# WHAT YOU NEED TO DO
Beginning with the line that contains "The height and", reproduce the remaining lines of the material exactly, up to and including the last one, but no pictures.

# INFORMATION SUPPLIED
========
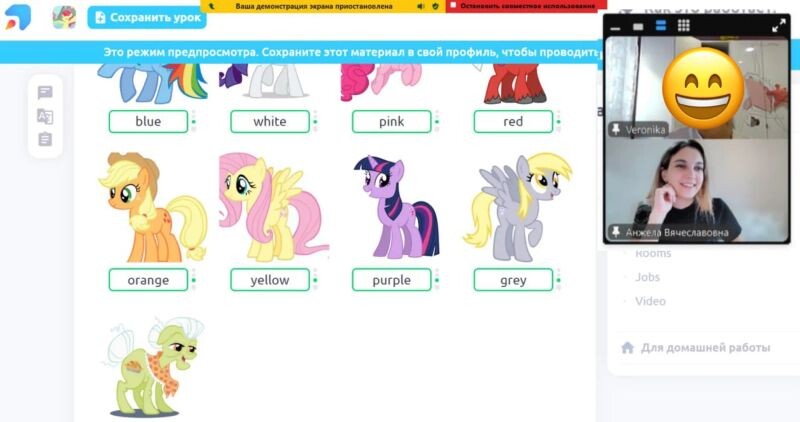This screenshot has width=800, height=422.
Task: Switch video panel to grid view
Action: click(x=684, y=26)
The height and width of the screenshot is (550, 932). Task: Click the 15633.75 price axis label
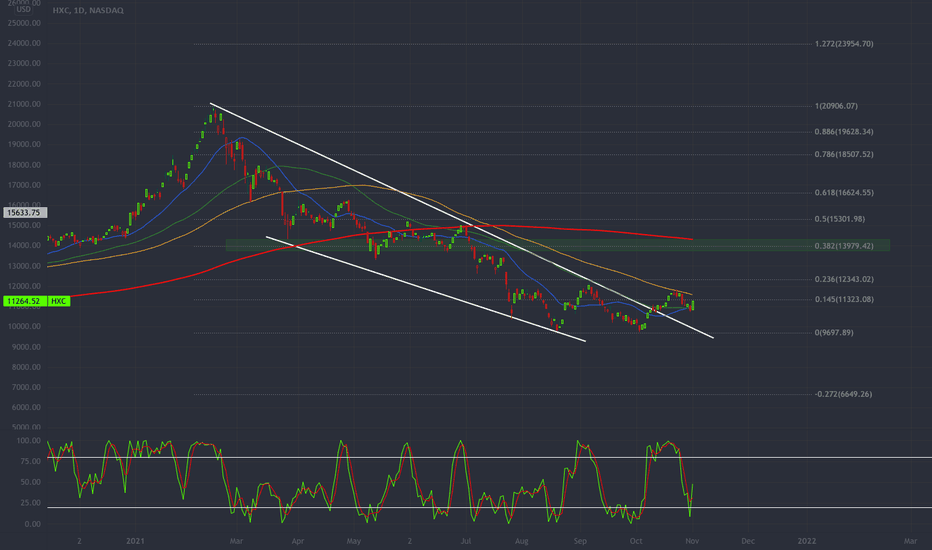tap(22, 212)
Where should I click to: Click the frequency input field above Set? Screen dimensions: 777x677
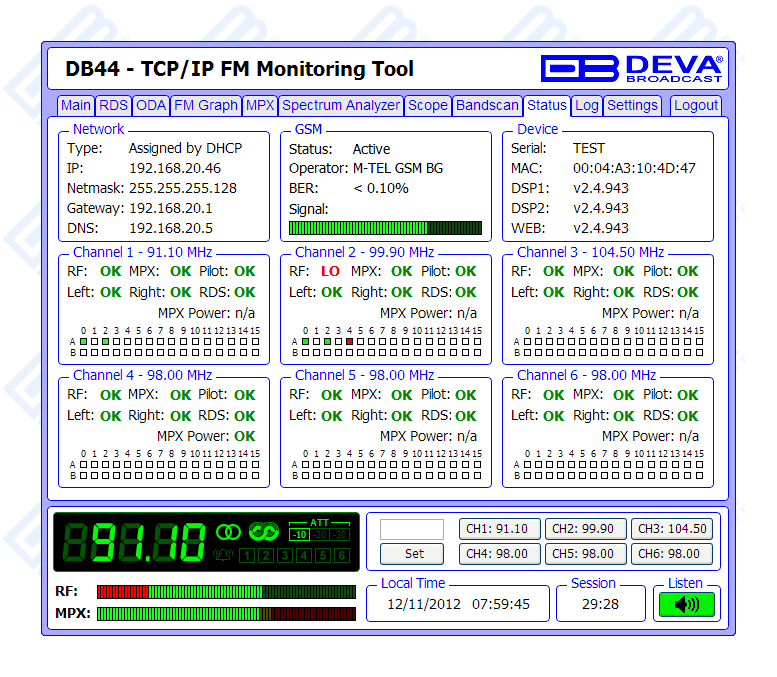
========
# RESULT OF THIS EXERCISE
The height and width of the screenshot is (550, 932). Task: Click the 15633.75 price axis label
tap(22, 212)
Where should I click to: Click the frequency input field above Set? Screen dimensions: 777x677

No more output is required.